It sounds like I’m talking about a war story, doesn’t it? Nah. I thought I’d tell you about the time that I decided to remodel my kitchen. Seriously. That’s what’s I’m going to tell you about. But I think you’ll be surprised at the outcome. Strap in, kids...you know what this means, right? Time to jump back into the DeLorean and zip back to March, 2010. The moldy, wet air was saturating my nostrils throwing my allergies into high gear. My kids were sick of school and driving me crazy, and we just got a big wad of cash back from the IRS from our tax refund. What better thing to do than to spend a bunch of money on a home improvement project that might just lead to World War III?
We took our chunk of dough, handed it over to the friendly clerk at IKEA, and purchased our entire kitchen in about fifteen minutes. (Of course, my kitchen is only slightly bigger than a shoe box, so that might have had something to do with it…) IKEA has this awesome tool on their website that lets you design your kitchen on your PC and prices everything down to the last screw, complete with a list of every item you need. When you go to their most-awesome store, you simply hand over the itemized list and the very pleasant employee rings it up. Then, Poof! Handy, strong, cute boys wheel out your stuff in the package pickup area in another part of the store.
It’s like magic.
I love the Swedish people. (And, their meatballs aren’t bad either.)
After we hauled our beautiful, sparkly, new, boxed-up kitchen home and haphazardly stacked all the boxes in our tiny dining room, my husband began the process of knocking out the old wood cabinets. We convinced our friend to help by promising him that he would get to smash stuff with a sledgehammer. Frankly, I don’t see the draw. But, boys seems to love destroying things with large swinging objects. (Think Thor. The Incredible Hulk. Etc.)
Suddenly, my kitchen wasn’t really a kitchen anymore. It was a mangled, tiny 8x9 room with damaged walls, messed up paint, exposed plumbing and a lonely stove and fridge shoved against the wall. In the adjacent dining room, the table was hidden under mounds of crap and the chairs were relocated to the basement for the time-being. There were boxes and boxes piled eight feet high.

◆ LISTING ◆
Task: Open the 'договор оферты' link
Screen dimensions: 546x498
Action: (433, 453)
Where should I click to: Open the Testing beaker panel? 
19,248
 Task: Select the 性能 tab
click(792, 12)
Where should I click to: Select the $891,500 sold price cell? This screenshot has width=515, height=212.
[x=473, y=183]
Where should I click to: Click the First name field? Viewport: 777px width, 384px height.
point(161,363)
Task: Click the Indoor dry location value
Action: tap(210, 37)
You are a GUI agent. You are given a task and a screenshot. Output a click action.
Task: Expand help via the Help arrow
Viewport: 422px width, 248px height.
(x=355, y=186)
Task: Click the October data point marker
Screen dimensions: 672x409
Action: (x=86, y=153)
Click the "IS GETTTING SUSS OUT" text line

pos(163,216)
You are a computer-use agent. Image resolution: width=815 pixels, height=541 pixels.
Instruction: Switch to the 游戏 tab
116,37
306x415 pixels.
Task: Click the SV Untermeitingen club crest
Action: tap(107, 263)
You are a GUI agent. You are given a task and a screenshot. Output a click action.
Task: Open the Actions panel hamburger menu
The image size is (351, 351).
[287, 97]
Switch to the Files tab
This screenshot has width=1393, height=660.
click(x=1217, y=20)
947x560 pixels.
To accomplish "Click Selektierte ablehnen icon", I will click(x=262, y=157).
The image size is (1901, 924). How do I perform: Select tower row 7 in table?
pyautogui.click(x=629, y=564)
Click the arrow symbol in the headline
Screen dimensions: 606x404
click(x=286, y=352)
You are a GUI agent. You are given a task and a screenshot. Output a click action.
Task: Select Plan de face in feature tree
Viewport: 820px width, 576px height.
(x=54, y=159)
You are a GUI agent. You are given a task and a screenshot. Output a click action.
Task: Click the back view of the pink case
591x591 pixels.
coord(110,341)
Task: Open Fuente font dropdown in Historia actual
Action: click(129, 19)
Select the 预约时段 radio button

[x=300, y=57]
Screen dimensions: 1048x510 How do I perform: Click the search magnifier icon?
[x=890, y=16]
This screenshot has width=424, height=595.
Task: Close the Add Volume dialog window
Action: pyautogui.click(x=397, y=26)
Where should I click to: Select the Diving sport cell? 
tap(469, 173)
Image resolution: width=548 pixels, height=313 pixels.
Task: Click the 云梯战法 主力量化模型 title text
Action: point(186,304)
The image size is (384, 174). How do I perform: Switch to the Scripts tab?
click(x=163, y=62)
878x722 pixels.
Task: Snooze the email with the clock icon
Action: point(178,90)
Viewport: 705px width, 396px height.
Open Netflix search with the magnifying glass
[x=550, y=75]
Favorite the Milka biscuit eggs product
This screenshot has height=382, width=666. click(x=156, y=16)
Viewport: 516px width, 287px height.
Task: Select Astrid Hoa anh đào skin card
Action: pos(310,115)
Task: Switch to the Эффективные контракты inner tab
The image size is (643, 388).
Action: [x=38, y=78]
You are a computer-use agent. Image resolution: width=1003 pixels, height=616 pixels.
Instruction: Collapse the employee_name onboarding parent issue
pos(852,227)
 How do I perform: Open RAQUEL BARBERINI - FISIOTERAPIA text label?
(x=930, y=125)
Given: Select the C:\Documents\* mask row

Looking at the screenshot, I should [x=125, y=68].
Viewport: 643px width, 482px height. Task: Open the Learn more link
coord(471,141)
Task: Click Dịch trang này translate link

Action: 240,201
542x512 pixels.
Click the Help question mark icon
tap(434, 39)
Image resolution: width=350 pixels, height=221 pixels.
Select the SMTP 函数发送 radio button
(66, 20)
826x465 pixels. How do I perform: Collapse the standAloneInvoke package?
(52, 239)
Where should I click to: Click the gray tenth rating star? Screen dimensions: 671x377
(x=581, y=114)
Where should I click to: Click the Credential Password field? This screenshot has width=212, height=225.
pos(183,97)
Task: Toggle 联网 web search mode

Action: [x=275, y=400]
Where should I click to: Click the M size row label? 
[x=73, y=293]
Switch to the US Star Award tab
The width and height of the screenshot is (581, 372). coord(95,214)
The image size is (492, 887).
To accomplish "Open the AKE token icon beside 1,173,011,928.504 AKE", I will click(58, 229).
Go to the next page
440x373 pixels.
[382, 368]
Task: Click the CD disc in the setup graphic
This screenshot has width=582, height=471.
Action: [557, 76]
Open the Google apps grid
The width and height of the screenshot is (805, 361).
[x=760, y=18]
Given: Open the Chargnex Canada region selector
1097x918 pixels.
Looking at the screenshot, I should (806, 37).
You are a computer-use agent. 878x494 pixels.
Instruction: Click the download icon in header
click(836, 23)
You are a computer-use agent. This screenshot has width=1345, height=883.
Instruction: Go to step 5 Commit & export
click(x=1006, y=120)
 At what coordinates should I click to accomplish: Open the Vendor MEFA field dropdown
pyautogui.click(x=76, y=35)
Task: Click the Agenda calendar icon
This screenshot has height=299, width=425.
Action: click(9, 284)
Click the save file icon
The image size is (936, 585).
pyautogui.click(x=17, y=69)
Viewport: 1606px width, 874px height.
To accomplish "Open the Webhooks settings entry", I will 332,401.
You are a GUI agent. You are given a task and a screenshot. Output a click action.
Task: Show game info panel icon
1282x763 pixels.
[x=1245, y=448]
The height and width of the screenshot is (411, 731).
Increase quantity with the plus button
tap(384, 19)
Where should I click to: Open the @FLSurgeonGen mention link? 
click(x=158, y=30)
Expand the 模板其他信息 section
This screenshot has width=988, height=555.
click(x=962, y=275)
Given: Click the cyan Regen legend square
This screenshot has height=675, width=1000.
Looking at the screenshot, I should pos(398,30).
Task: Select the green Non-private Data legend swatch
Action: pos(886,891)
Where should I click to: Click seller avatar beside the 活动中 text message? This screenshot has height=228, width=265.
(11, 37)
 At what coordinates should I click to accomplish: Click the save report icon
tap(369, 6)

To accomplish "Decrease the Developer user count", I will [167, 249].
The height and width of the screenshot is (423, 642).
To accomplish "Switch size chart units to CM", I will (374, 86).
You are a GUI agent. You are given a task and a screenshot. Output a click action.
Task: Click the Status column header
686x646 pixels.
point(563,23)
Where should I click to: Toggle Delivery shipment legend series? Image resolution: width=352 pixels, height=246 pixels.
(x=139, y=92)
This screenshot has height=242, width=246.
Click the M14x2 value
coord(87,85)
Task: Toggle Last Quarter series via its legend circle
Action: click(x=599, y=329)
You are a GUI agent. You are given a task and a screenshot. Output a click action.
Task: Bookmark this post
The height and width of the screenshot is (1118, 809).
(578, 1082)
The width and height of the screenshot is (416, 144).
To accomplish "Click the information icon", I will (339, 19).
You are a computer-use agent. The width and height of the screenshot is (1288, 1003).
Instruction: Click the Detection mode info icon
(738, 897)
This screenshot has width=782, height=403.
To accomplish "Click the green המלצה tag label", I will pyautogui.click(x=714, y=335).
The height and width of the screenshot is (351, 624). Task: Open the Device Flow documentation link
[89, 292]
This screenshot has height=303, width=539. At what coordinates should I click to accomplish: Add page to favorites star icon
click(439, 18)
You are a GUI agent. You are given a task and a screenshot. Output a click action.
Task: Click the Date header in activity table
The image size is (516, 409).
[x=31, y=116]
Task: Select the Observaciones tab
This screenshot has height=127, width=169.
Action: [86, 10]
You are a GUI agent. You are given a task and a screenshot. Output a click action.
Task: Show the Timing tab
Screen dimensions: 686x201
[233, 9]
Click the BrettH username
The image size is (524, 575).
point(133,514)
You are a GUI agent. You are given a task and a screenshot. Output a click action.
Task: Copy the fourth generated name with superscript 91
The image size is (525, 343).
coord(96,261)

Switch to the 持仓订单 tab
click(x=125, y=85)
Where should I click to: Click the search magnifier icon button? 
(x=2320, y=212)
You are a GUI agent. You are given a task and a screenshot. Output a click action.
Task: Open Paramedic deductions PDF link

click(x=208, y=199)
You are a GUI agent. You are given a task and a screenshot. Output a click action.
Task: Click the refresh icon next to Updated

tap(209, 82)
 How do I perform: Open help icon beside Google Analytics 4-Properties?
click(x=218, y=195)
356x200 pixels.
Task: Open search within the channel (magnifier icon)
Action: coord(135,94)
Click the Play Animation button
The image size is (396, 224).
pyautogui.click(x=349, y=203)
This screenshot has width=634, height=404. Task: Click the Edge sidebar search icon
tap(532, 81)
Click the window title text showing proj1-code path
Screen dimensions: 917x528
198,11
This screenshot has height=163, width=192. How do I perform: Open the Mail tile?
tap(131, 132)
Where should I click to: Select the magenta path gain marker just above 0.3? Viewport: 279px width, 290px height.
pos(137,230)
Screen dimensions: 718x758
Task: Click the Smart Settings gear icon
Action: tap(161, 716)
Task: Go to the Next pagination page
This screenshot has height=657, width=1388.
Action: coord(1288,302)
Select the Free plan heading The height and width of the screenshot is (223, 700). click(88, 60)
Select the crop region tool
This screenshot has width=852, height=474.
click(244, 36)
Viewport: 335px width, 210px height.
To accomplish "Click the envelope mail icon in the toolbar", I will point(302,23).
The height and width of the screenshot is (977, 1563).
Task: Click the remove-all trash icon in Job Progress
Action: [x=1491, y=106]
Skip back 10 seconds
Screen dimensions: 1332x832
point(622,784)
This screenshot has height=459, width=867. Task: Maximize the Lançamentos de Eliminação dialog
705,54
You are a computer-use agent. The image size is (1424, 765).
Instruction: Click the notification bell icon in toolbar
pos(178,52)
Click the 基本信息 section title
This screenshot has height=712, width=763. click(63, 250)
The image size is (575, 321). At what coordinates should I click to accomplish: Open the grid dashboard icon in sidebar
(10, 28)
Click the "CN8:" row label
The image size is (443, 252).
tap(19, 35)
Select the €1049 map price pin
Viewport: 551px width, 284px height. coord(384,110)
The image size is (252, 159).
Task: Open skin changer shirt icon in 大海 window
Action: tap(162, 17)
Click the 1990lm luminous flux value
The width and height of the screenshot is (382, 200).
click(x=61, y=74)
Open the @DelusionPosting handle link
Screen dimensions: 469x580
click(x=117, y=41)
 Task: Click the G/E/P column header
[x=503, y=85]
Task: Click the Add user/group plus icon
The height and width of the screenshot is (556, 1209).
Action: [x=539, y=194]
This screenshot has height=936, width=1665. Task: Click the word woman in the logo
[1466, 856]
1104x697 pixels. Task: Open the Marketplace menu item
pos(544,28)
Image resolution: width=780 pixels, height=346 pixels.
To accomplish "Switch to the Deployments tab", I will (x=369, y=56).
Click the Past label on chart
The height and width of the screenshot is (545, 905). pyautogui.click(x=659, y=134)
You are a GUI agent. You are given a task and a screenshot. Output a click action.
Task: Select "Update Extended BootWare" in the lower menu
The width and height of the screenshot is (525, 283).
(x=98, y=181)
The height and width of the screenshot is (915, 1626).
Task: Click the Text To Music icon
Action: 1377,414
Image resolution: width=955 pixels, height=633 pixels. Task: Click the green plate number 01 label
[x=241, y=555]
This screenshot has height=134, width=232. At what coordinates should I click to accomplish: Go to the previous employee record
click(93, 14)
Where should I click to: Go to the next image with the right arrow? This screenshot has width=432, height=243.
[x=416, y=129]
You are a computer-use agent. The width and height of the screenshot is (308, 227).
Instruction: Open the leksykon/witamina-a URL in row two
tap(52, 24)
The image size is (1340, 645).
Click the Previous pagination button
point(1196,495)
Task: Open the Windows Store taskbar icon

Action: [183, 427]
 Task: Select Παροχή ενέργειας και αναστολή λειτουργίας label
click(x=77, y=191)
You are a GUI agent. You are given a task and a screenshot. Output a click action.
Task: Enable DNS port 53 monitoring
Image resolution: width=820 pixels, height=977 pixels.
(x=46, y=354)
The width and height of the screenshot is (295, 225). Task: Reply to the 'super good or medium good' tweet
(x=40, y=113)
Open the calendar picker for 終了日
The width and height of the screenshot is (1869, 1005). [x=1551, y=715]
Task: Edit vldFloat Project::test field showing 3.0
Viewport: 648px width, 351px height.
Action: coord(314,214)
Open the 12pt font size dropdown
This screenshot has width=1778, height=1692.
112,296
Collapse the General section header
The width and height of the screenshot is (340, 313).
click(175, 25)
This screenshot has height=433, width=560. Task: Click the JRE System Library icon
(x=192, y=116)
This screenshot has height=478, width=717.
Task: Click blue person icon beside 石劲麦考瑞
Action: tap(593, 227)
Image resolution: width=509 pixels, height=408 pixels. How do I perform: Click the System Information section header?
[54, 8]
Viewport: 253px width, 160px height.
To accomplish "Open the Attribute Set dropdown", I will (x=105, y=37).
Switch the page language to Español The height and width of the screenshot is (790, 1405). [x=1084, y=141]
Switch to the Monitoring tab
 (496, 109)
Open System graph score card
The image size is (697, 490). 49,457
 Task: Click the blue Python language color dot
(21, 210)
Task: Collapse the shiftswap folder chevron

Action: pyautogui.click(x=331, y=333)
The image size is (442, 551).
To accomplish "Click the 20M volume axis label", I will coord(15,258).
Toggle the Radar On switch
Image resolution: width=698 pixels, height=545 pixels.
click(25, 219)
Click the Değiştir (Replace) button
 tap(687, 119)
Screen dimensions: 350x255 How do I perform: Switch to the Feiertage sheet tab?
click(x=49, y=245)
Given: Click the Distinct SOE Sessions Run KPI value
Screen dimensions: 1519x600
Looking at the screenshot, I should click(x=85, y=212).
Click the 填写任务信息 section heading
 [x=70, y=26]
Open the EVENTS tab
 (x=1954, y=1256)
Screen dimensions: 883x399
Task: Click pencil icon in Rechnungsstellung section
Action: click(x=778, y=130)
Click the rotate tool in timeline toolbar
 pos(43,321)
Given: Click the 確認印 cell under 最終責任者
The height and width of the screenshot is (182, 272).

◆ SHORT TASK A ◆
Answer these questions about the kitchen remodel story:
(i) To what month and year does the story jump back?
(ii) Where did the money for the new kitchen come from?
(iii) What size is the kitchen given as once the old cabinets are knocked out?
◆ SHORT TASK B ◆
Return the part of the kitchen remodel story from "After we hauled" up to and including "Incredible Hulk. Etc.)", copied word for word.

◆ RIGHT ANSWER A ◆
(i) March, 2010.
(ii) A tax refund from the IRS.
(iii) 8x9.

◆ RIGHT ANSWER B ◆
After we hauled our beautiful, sparkly, new, boxed-up kitchen home and haphazardly stacked all the boxes in our tiny dining room, my husband began the process of knocking out the old wood cabinets. We convinced our friend to help by promising him that he would get to smash stuff with a sledgehammer. Frankly, I don’t see the draw. But, boys seems to love destroying things with large swinging objects. (Think Thor. The Incredible Hulk. Etc.)